Kitco and CNBC framed gold as 'paused near resistance'; the paper notes the pause is at a historically extreme level.
X precious-metals desks read $4,800 gold as the honest quote, with oil's reversals and equity optimism as noise.
Gold traded at $4,791 an ounce on Thursday, off March's $5,400 peak but still at a level that would have been unthinkable two years ago. [1] The price is the quiet dissent in a week when oil reversed on a Trump hint about weekend Iran talks and equity markets ticked higher on the same sentence. Gold's safe-haven bid has not unwound. It has not wanted to.
The divergence is instructive. Brent fell 1.35% to $98.05 Friday morning on ceasefire optimism. The S&P absorbed the message. Gold, by definition the market that refuses to forget what actually happened, held its record range because the war that justified the original run higher has not ended in any form the price can recognize. [2] The ceasefire between the United States and Iran — if one is still operational by the weekend — is framed as logistical rather than political. The blockade continues. Hormuz remains porous only for Chinese-flagged tonnage. None of this produces the kind of structural clarity that unwinds a four-month safe-haven trade.

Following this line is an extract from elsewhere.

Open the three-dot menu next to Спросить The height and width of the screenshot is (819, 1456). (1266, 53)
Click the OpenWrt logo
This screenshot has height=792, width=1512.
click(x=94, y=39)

Central banks are also still buying. Emerging-market reserve accumulation has not slowed, and the dollar's status as the reserve currency is being adjudicated in spreadsheets by the same governments that signed the G7 communiqué calling for Hormuz to reopen.
Gold at $4,791 is not a technical level. It is a footnote to the official story — the one the finance press quotes and the metal refuses to read.